▶ [Information shown]

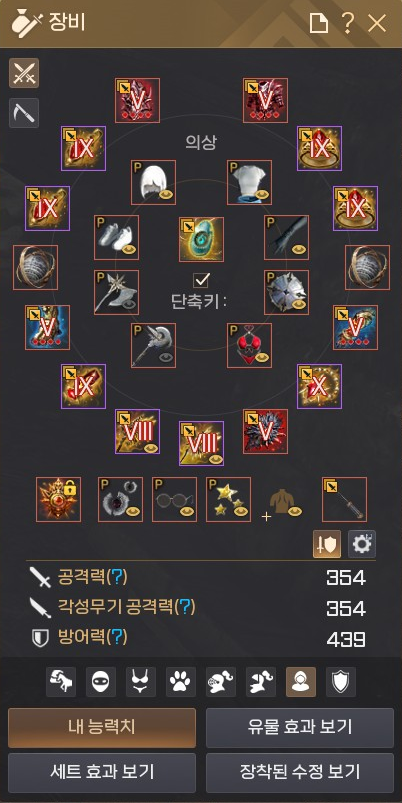Click the paw print pet toggle icon
Screen dimensions: 402x803
181,682
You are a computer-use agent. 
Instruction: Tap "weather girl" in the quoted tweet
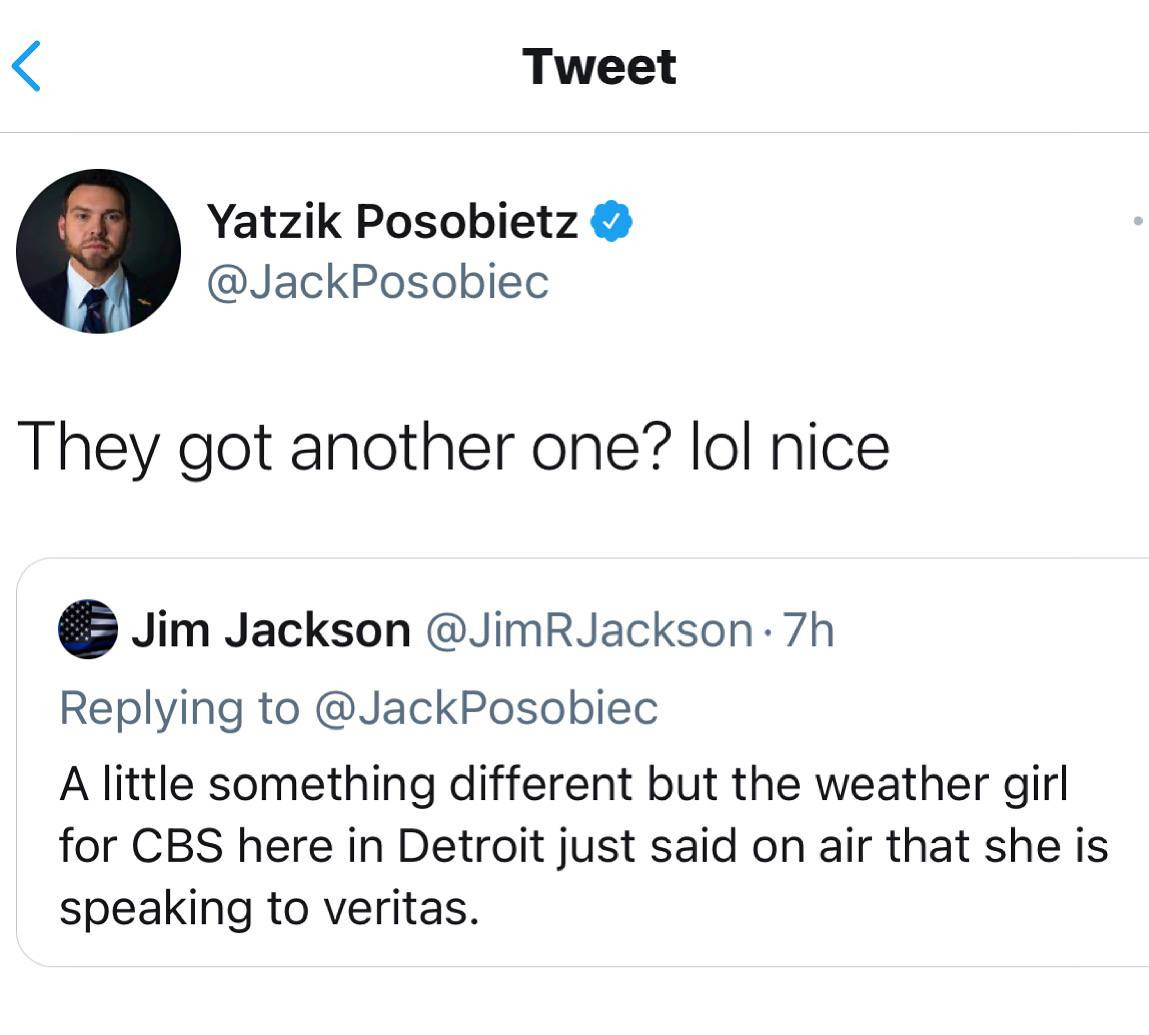[x=942, y=784]
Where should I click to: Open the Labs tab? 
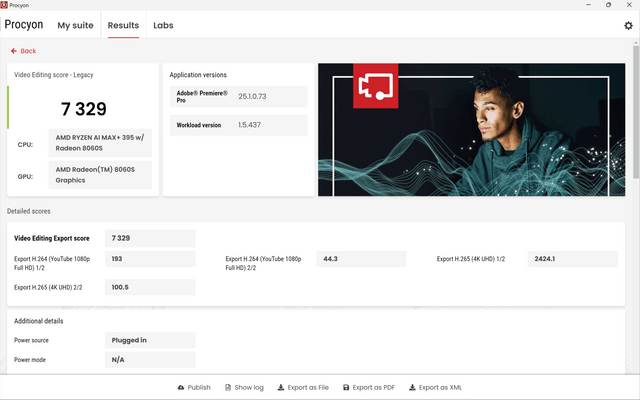[163, 25]

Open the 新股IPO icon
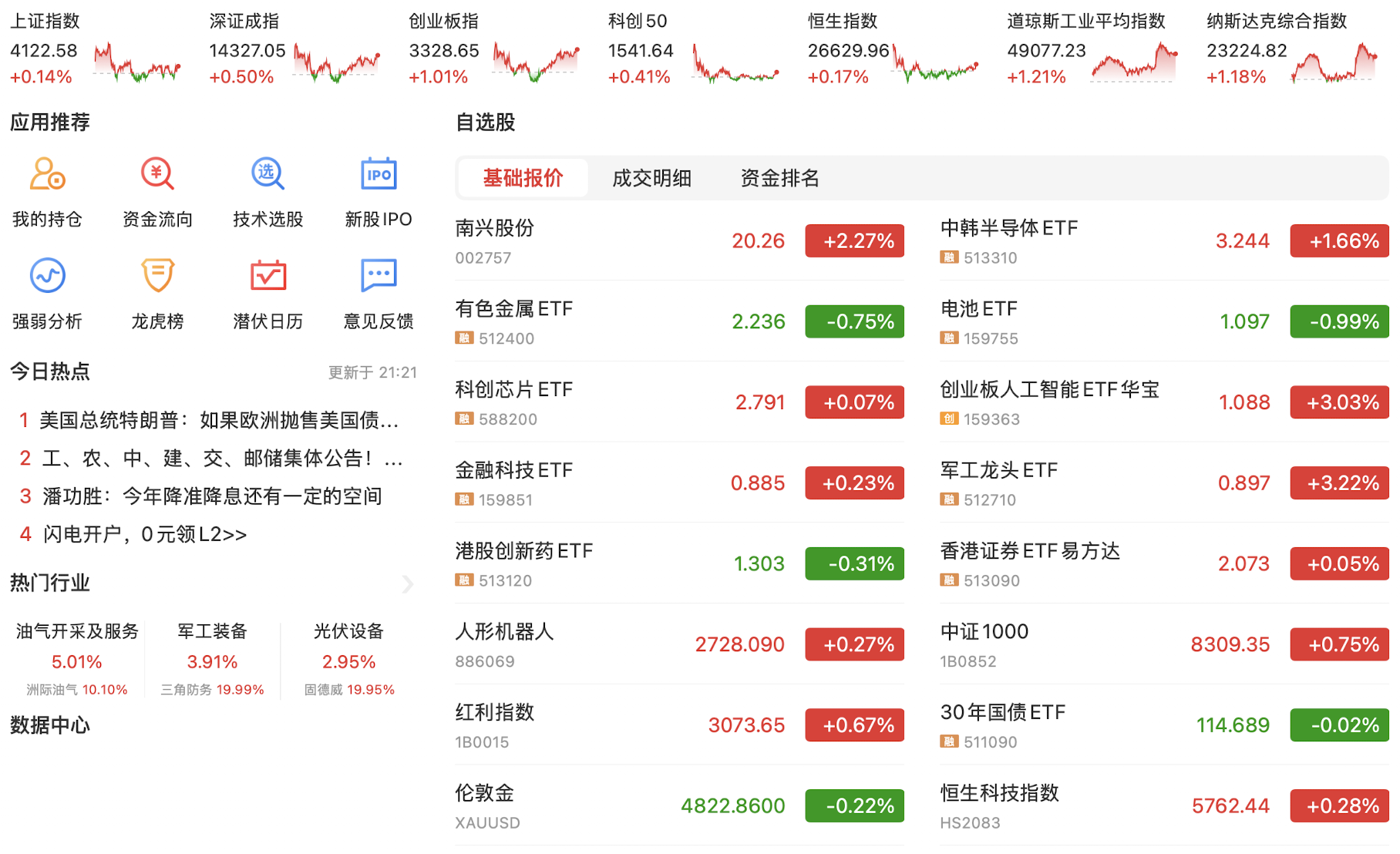378,175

▶ [What the task requires] Exact copies of the lines from the one containing "the quoted tweet" through the final line of the data are required; pictures are to be omitted.

▶ [Answer space]
Instruction: Tap "weather girl" in the quoted tweet
[x=942, y=784]
Where should I click to: Open the Labs tab? 
[163, 25]

Open the 新股IPO icon
378,175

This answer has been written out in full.